Exercise objective. For the account of the London march for Gaza, decide whether each statement agrees with the text, answering yes or no and quoting the deciding words: (a) the march took place on Saturday, 11 October; (b) the stewards stood behind the pro-Israel counter protest; (c) the stewards were stationed at the end of Westminster Bridge.

Passage given.
A STEWARD’S-EYE VIEW OF THE LONDON MARCH FOR GAZA
~ Tabitha Troughton ~
The people were marching again for Palestine—in defiance, in horror, in hope,
demanding justice and peace, they came to London in their hundreds of thousands
on Saturday (11 October). From Cambridge, Sheffield and Abergavenny; from
Bristol, Swansea, Chesterfield and Manchester, they flowed through the city,
surged down the streets: a great river of united, unifying humanity.. The Jewish
Bloc marched along with Friends of Al Aqsa. Jewish Artists for Palestine
marched, serious, next to small, excited schoolgirls. Hijabis walked with tall
boys in face paint. Parents pushed prams, held the hands of toddlers; there were
dog owners and trade unions, Imams and drummers; pensioners, hoodies, Quakers,
Muslims, atheists, Christians, students and football fans. The full spectrum of
life in this country, and they had all come together, against genocide, for
Palestine, again.
We were waiting for them; a thin yellow line of stewards in high-viz vests,
standing in front of the small pro-Israel counter protest, at the end of
Waterloo Bridge. For hours, it seemed, we’d been staring at an eerily empty
street, while behind us a horrible voice, a voice filled with loathing, gloating
in death and destruction, boomed ear-splittingly through loud-speakers, harming
our hearing, stopping our thought. Nothing made sense. Humanity was a cesspit
filled with sorrow and hate.

Dataset.
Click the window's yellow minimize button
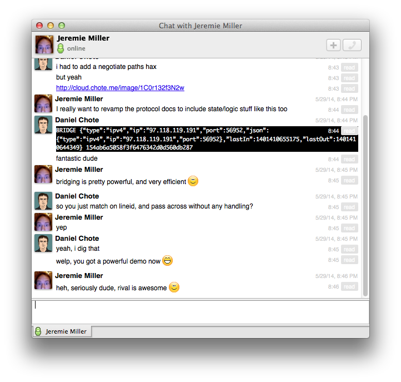 (x=51, y=26)
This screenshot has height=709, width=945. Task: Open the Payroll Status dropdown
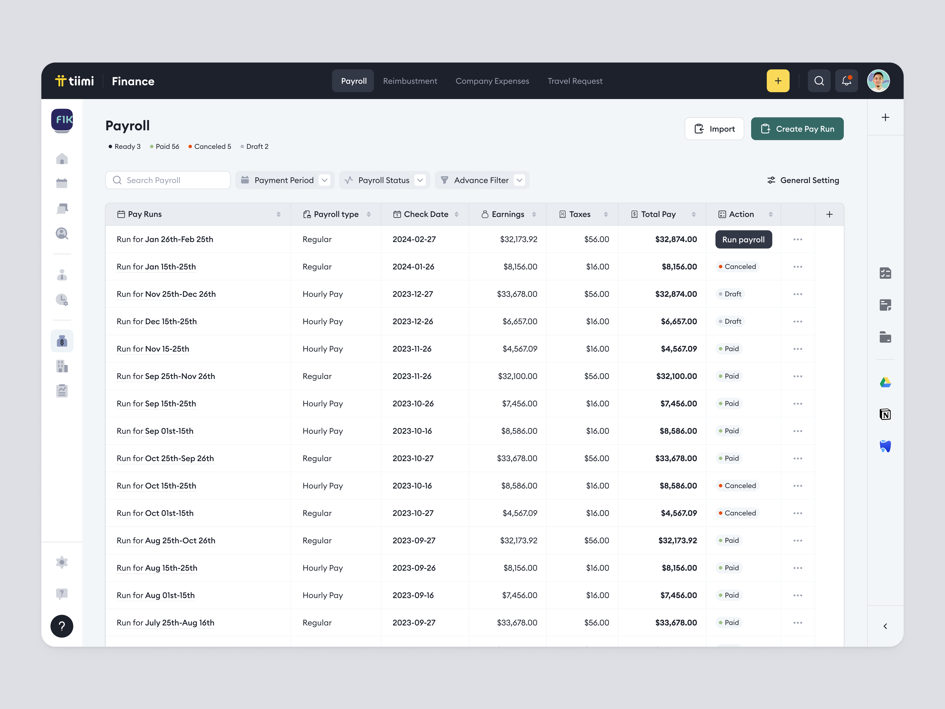(x=384, y=180)
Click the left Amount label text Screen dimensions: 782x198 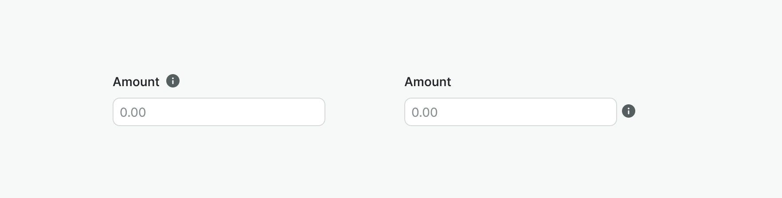coord(136,82)
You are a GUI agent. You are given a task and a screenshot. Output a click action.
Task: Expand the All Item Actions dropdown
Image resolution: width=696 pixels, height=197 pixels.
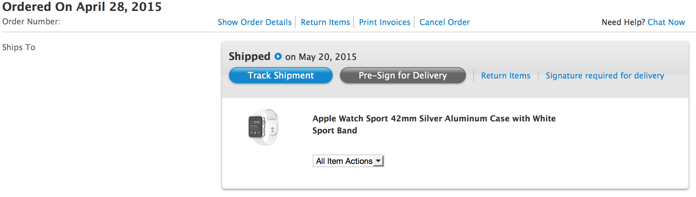[x=348, y=161]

The solution.
(a) Yes: "on Saturday (11 October)"
(b) No: "standing in front of the small pro-Israel counter protest"
(c) No: "at the end of Waterloo Bridge"